§ TUS TAREAS:
A – Según la reseña sobre «El mar alrededor», ¿en qué década fue escrita la obra?
B – Continúa la reseña sobre «El mar alrededor» a partir de su última oración.

El mar alrededor
Keri
Hulme
Traducción
de Enrique Maldonando Roldán
Automática
Madrid,
2019
693
páginas
Una
pintora que no pinta, un niño mudo y un padre adoptivo que es un maorí mestizo.
Con esos protagonistas Keri Hulme (Chirstchurch, Nueva Zelanda, 1947) construye
una parábola sobre los límites del lugar donde habitamos, física y
emocionalmente, condicionados por esa otra frontera, la más natural, la que
separa la tierra del mar, el lugar donde podemos pisar, comer, amar, y el
territorio de los sueños, la contemplación y el deseo. Utilizar el verbo
construir no es nada gratuito, pues el esfuerzo de condensación y de suma en
cada capítulo, en ocasiones muy breve, para expresar algo que navega en
paralelo al costumbrismo, y conseguir que la suma y acumulación de sucesos no
se escape hacia una literatura casi experimental -recordemos que la obra fue
escrita en la década de 1980-, requiere de una entrega digna de alguien que es arquitecto
y albañil al mismo tiempo. La obra parece fragmentada, pero no lo son las
intenciones de Hulme, pues todo obedece a una atmósfera en la que los
personajes están encerrados por la cúpula de aire y la condición humana que
respiran.

§ INFORMACIÓN REGISTRADA:
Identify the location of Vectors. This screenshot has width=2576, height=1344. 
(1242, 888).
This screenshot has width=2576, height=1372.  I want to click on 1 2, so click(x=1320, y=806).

§ RESPUESTAS:
A – En la década de 1980.

B –
En
buena medida, la exploración de Hulme se mueve en péndulo entre la realidad y
la fantasía, pero de forma que una y otra se van retroalimentando. Por un lado,
está la sociedad, que no se menciona, pero que aparece de forma elíptica; una
sociedad a cuya periferia pertenecen los tres personajes, empeñados en la autosuficiencia,
o al menos en la autosuficiencia narrativa, es decir, en construir sus propios
días. Y por el otro están los vínculos entre ellos, unas historias de amor sin
engaños, porque saben que de eso se trata el paso por el planeta: o amas al que
está más cerca o no amas. El amor que impone las religiones, por ejemplo,
resulta demasiado abstracto y, por tanto, demasiado intelectual. No se quiere
con el fondo de la inteligencia, sino con la pasión que nace de todas las
células del cuerpo. Ese imperio brota incluso en un lugar tan apartado del
resto del mundo como es la costa de la isla sur de Nueva Zelanda, en una aldea,
en las lindes de la naturaleza. El niño mudo es, por otra parte, una metáfora
completa, una proyección y una imagen de cómo llegamos a querer a quien debemos
cuidar. Se trata del personaje central, no porque acapare la acción, sino
porque es el combustible de la novela. Su origen es tan incierto que nos
atreveríamos a designarlo como un hijo de la mar, un ser telúrico de no haber
surgido tan cerca del agua salada. Y está, en los tres, la maldición de ser
diferente, la social y la que nos confiamos a nosotros mismos. De esa sensación
surge un amor que es triste, como nos empeñamos muchas veces en que debe ser el
amor. Lo complicado es construir -de nuevo el verbo- esa sensación literariamente,
un trabajo en el que Hulme pone mucho empeño, mucha afición y mucho tiempo. La
novela es tan extensa que contiene grandes aciertos en ese sentido. Aunque lo
que destaca sea la atmósfera, esa sensación que vincula soledad y sensibilidad,
como si no fuera posible la una sin la otra, al menos en un mundo en el que lo
hostil -más hostil si cabe para los niños, las mujeres y las minorías étnicas- se
impone hasta el punto de que es mejor estar callado, como hace el niño, aunque
sea por condición biológica.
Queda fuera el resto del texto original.